Records excerpted from a collection:
--
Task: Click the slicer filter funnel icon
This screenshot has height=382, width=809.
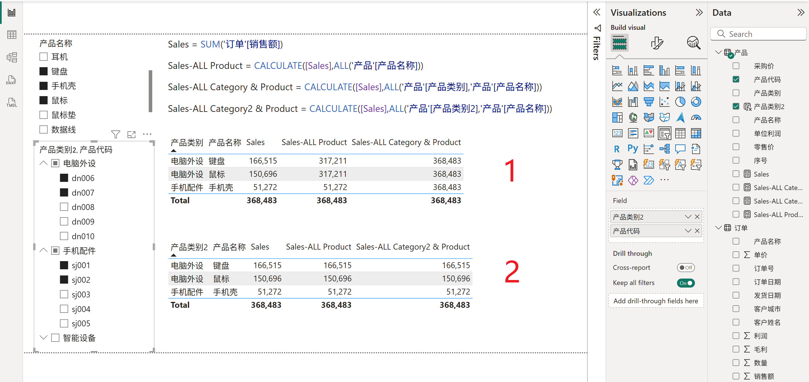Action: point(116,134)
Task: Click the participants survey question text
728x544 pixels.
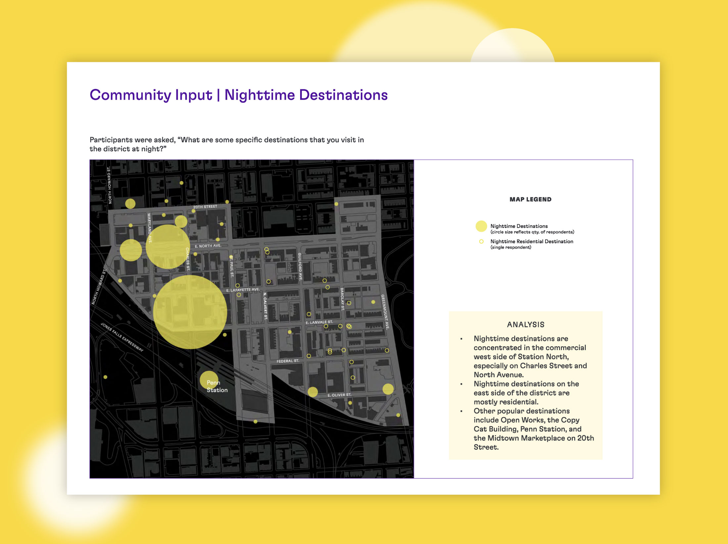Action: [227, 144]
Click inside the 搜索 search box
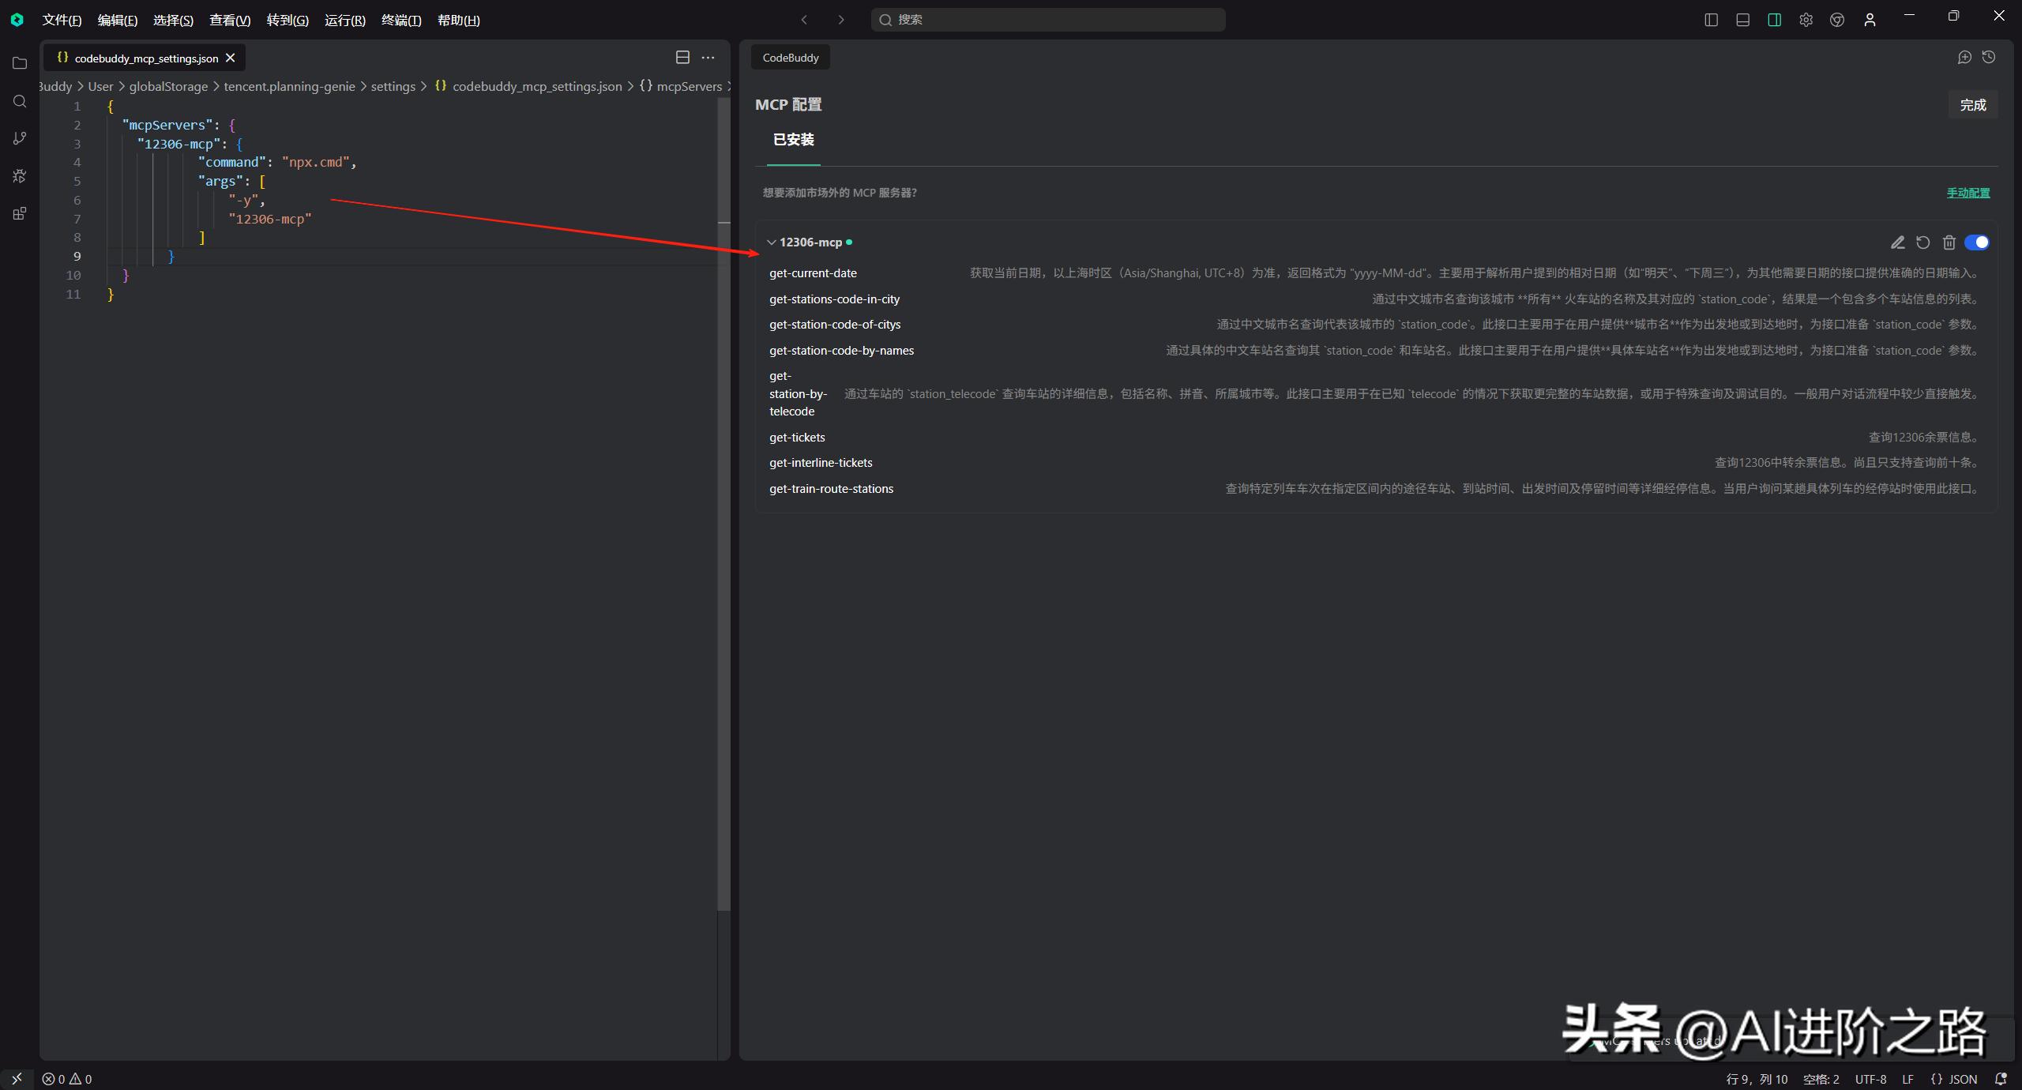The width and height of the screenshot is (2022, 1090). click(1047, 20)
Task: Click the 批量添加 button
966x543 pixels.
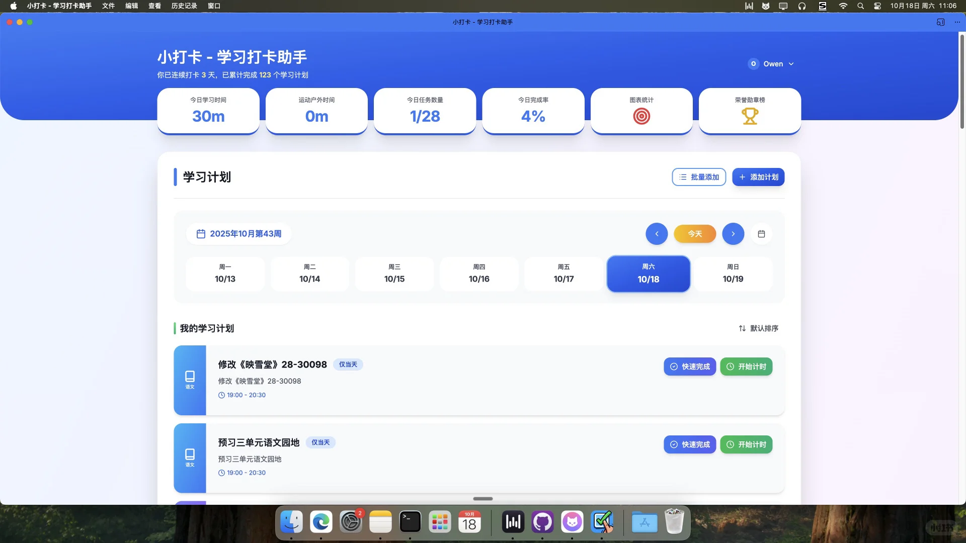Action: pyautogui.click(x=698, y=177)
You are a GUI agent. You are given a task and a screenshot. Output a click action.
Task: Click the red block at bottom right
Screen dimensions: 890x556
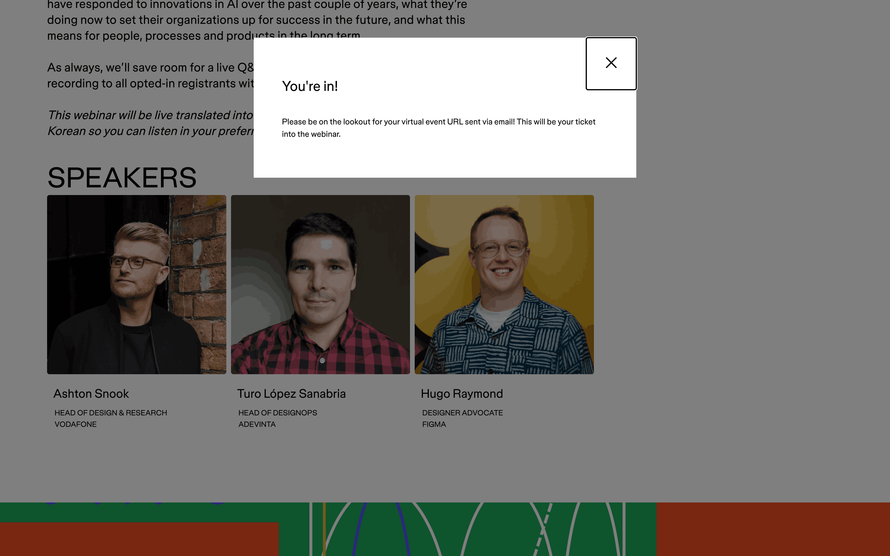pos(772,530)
--
§ TASK DETAILS: Output only the lines running from the line with "Task: Click the participants" through the last line of the entries above, inclusive, with pictures excluded.

§ EXERCISE ANSWER:
Task: Click the participants survey question text
728x544 pixels.
Action: [227, 144]
Click inside the 搜索 search box
The width and height of the screenshot is (2022, 1090). click(1047, 20)
Task: Click the 批量添加 button
966x543 pixels.
Action: pyautogui.click(x=698, y=177)
You are a GUI agent. You are given a task and a screenshot. Output a click action.
Task: Click the red block at bottom right
Screen dimensions: 890x556
pos(772,530)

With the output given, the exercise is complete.